The dry-run result may be shown in a local control-plane UI. It is not a runtime command to continue. A real apply must still be tied to the recorded LoopX event and must report a compact result.

Flow

  1. Read the current LoopX projection and host session facts.
  2. Verify the entry criteria and public/private boundary.
  3. Build a dry-run payload with an idempotency_key.
  4. Show or record the dry-run preview.
  5. Apply only when the relevant LoopX event already exists and the runtime adapter exposes the matching write class.
  6. Append a compact LoopX result run with status=applied, skipped, rejected, or failed.

An adapter may skip apply when the runtime already has the same idempotency_key. It must still report the skip as a compact result so LoopX can tell the difference between "already reflected" and "never attempted."

Failure Semantics

Controlled writeback fails closed:

  • Missing read-only projection: stay read-only and request projection first.
  • Missing LoopX source event: record the LoopX event first.
  • Missing runtime dry-run support: block writeback and keep CLI as source of truth.
  • Runtime target unavailable: record failed or skipped, not a user approval.
  • Unsafe payload: reject the payload and create a public-safe blocker.

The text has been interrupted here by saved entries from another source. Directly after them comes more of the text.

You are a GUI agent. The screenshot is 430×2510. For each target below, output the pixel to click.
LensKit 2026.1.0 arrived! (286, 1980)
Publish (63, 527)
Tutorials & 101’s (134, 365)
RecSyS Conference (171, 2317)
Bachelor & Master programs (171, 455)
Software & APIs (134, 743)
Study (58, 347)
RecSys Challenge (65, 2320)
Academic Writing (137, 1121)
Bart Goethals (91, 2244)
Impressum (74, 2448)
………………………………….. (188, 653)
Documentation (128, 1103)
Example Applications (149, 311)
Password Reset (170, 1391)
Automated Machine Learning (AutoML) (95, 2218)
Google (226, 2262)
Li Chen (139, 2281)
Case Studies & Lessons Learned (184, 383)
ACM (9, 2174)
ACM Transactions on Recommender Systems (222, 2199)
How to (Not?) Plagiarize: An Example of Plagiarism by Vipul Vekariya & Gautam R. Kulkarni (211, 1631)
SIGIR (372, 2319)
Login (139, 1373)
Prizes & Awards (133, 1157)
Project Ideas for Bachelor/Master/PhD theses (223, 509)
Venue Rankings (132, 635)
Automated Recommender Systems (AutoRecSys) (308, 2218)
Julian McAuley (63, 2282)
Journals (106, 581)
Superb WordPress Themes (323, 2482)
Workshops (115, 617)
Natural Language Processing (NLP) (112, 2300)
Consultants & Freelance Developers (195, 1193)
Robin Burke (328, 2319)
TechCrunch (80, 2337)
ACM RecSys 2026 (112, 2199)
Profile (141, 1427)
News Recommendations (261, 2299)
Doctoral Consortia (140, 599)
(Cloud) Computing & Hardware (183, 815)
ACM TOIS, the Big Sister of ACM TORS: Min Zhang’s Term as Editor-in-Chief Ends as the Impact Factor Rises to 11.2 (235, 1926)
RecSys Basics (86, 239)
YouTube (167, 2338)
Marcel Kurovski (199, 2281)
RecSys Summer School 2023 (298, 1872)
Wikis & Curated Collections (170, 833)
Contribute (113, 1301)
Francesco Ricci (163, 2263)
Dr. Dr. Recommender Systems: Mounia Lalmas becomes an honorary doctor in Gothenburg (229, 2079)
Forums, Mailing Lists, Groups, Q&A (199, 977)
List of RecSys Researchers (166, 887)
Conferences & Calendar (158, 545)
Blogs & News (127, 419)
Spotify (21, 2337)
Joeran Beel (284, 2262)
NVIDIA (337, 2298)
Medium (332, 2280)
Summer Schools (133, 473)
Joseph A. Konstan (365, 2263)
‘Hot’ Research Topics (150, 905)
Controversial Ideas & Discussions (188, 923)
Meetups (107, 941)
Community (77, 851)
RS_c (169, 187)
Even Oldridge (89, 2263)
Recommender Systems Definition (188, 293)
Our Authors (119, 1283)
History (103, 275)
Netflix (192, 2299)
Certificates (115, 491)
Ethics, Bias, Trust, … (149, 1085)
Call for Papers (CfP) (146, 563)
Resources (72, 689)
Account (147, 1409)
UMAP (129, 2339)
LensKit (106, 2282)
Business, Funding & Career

Runtime writeback failure does not invalidate the LoopX decision. It only means the host did not receive the compact reflection yet.

Acceptance Checks

A controlled writeback adapter is acceptable when:

  1. every supported write class has a CLI-equivalent LoopX source event;
  2. dry-run works before apply;
  3. idempotency_key prevents duplicate runtime metadata;
  4. the payload excludes raw transcripts, raw tool outputs, credentials, local paths, private document bodies, and production logs;
  5. quota writeback is treated as a scheduler hint, never launch or billing authority;
  6. human reward writeback is clearly distinct from benchmark/task scoring; and
  7. failure returns a compact blocker or result event instead of guessing around gates.